Processing Pipeling Outage

Resolved

We’ve published a write-up of this incidentRead the write-up

Read it here

Affected components

No components marked as affected

Updates

Write-up published

Read it here

Resolved

Incident Summary

On Wednesday, June 19th from 2:35 PM \(All times PDT\) until 3:45 PM our processing pipeline was offline. Our web UI was available and our API was receiving data, but we weren't processing incoming data. This meant we weren't generating notifications from the Rollbar app and data was missing from the web UI. We resumed processing at 3:45 PM, giving priority to new data entering the system. The last of the data cached was processed by 6:10 PM.

Analysis and Next Steps

In the week leading up to the outage we'd been performing OS upgrades on many of our systems, one of which was a Sensu instance that's responsible for monitoring storage space on several DB clusters. Our upgrades introduced an error into our Sensu cluster configuration, and it stopped performing scheduled checks. This is something we'd run into with Sensu before, and we have another monitoring system in place to ensure Sensu is running checks as scheduled. Unfortunately, this second layer of monitoring was sending updates to a Slack channel that had been renamed. Because of misconfigurations in these two layers of monitoring, we didn't receive notification that one of our DB clusters was running low on storage space, and it ran out of space entirely at 2:35 PM causing the pipeline to fail. We also didn't receive immediate notification of the pipeline failure, and our operations team did not become aware of the processing delays until 3:45 PM. At that time we expanded storage space on the DB cluster, resumed processing of new data, and we started to process the backlog of data.

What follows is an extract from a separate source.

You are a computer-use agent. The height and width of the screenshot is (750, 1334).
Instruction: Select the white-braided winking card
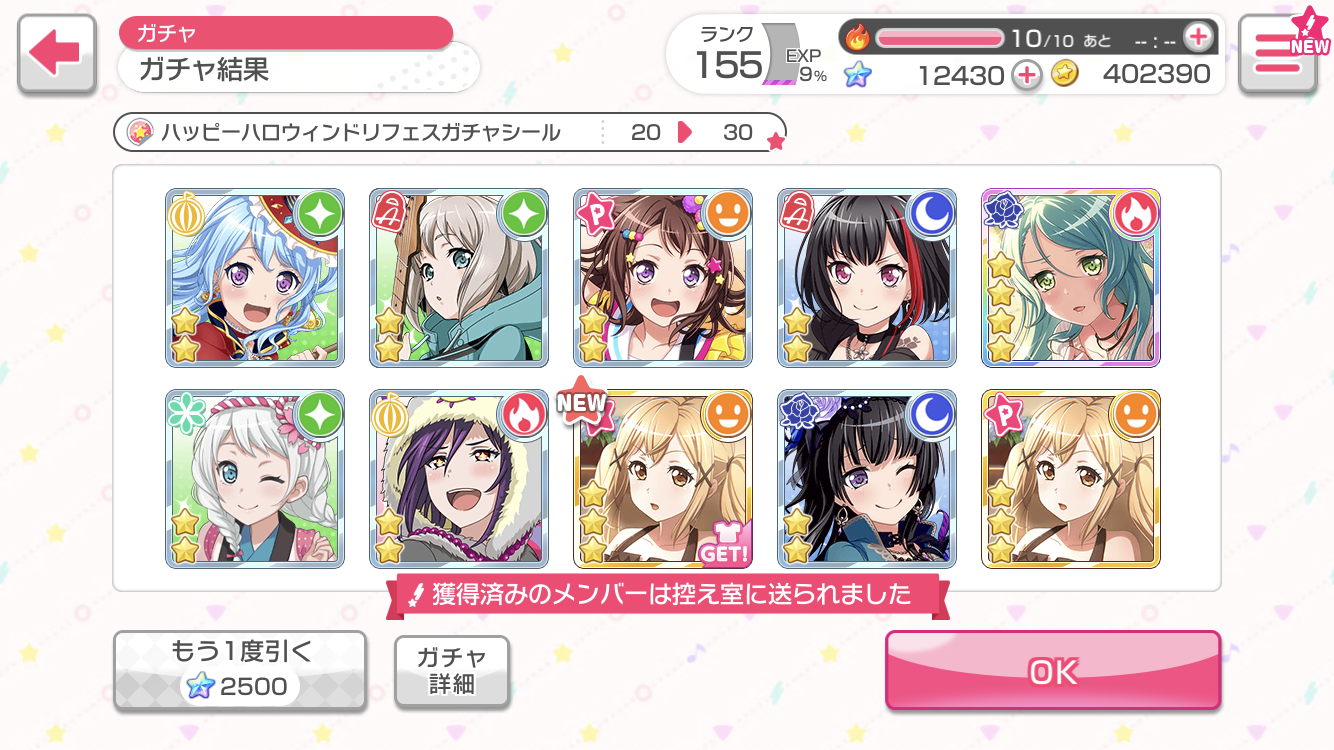[255, 479]
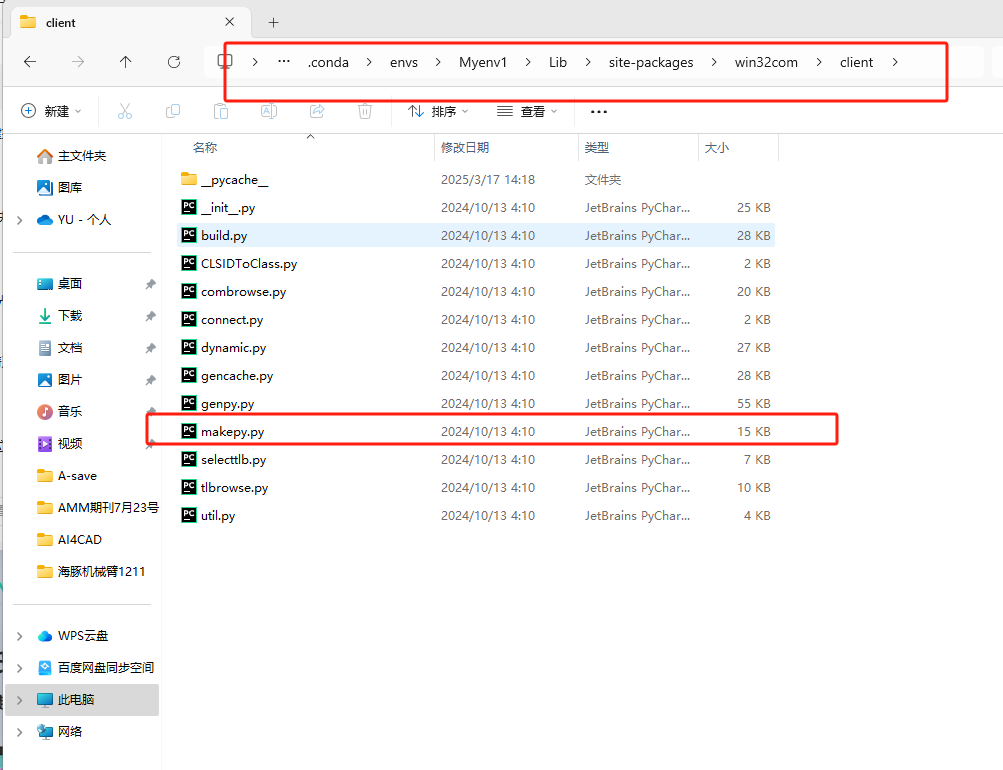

As you can imagine, as a company in the monitoring industry it's embarrassing to have such a fundamental failure in how we monitor our own systems. We're accelerating plans to overhaul and improve many of those systems and procedures.

We know that you rely on Rollbar and we’re sorry to let you down. If you have any questions, please don't hesitate to contact us at support@rollbar.com.

Mon, Jun 24, 2019, 09:06 PM

Resolved

The pipeline is fully recovered and the system is stable. We'll do a postmortem on this incident in the near future.

Thu, Jun 20, 2019, 02:59 AM(4 days earlier)

Monitoring

The pipeline pause is complete and data is being processed. We expect to be back to real-time within a few minutes.

Thu, Jun 20, 2019, 02:53 AM

Monitoring

We're starting a ~15-minute pause in the processing pipeline now. Once the pause is complete, data received during the pause will be processed.

Thu, Jun 20, 2019, 02:42 AM(11 minutes earlier)

Monitoring

We're beginning the maintenance; in approx 10 minutes, the processing pipeline will pause for approximately 15 minutes. Once the pause is complete, data received during the pause will be processed.

Thu, Jun 20, 2019, 02:26 AM(15 minutes earlier)

Monitoring

We'll begin the maintenance in approximately 30 minutes. The maintenance will result in a ~15-minute pause in the processing pipeline. We'll post another update when the pause is about to begin.

Thu, Jun 20, 2019, 02:07 AM(19 minutes earlier)

Monitoring

We've completed processing the backlog of data collected during the pipeline outage.

The health of one of our DB clusters is currently degraded such that we'll need to put a new cluster into service later this evening. This will require another brief pause of the processing pipeline. We'll keep you update as we prepare for that cut-over.

Thu, Jun 20, 2019, 01:17 AM(49 minutes earlier)

Monitoring

During the outage the pipeline fell approximately an hour behind. We're once again processing NEW data coming into pipeline in near-real time and we're simultaneously processing the backlog of data we collected during pipeline outage.

Thu, Jun 20, 2019, 12:13 AM(1 hour earlier)

Identified

We've identified and resolved the issue that caused the pipeline failure. The system is recovering. We'll post ETA until recovery and processing delay data as we have them. We had an extended outage because of a failure in our monitoring system and we'll be performing a complete post-mortem as soon as possible.

Wed, Jun 19, 2019, 11:07 PM(1 hour earlier)

Investigating

We're receiving data via the API, but the processing pipeline is down. We're investigating.

Wed, Jun 19, 2019, 10:44 PM(22 minutes earlier)